30 To reiterate: if I hold a belief because of a background over which I lacked any sort of control, I may be exculpated from accountability-blame, but it is still fit to appraise me aretaically for it insofar as it displays who I am, if it does, uncontrollable background included.

32 Whereas epistemic accountability reacts to someone’s violations of epistemic norm, which on some views coincide with failures of rationality.

33 Compatibly with the view that doxastic wronging depends on the understanding in which beliefs are embedded (Gardiner Reference Gardiner and Kevin2018).

34 Having a value makes me attentive to what both instantiates and threatens it.

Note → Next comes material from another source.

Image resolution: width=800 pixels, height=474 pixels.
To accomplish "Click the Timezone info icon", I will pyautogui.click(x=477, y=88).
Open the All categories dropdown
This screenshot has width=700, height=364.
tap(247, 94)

35 The term is introduced in (Smart Reference Smart1961), where ascriptions of responsibility are a special kind of grading evaluations in virtue of being instrumentally useful.

36 Smith indicates three key differences: judging differs from grading, credit and fault are absent in mere evaluations, certain responses are appropriate only with reference to ascriptions of responsibility. Yet, note that these criteria already assume her favoured theory of blame.

37 Also, my war scars may be said to make my values manifest. But they are at best evidence and not expressions of my evaluative orientation, as my belief that war is good or my intentionally enlisting are.

38 My agreement with Smith here is important but shouldn’t be overstated, given the many points of disagreement. Most prominently, Smith argues that the practices of accountability are the only way of responsibility. Second, I develop the idea that one is responsible for what displays their values in aretaic terms, whilst she does so with reference to underlying evaluative judgements that one need endorse, and she takes rightness or wrongness to depend on compliance with and violation of norms.

39 An anonymous reviewer rightly highlights that we can also criticise others for features of theirs that are not expressive of their evaluative outlook. For example, they suggest, due to a childhood trauma, a person may have executive failures that prevent them from acting on their own authentic values. Although it is difficult to decide in what sense such a person would have those unexercised values, I agree that similar attributions are an integral part of social dynamics. However, so long as they are not issued from a (second- or third-personal) participant stance, I would deny that they belong to any practice of responsibility.

40 I thank two anonymous reviewers for pressing me on this.

41 A potential worry: “But isn’t it true that I ought to be virtuous and not be vicious? If so, prescriptions would ultimately ground the normativity of virtues.” Much more should be said but, very briefly, notice that: prescriptions to be virtuous would A. require virtues to be codifiable; B. have to either require everyone to manifest a virtue in the same way, or else be too abstract to actually guide action; C. be followable (but one cannot see things different because they ought to do so).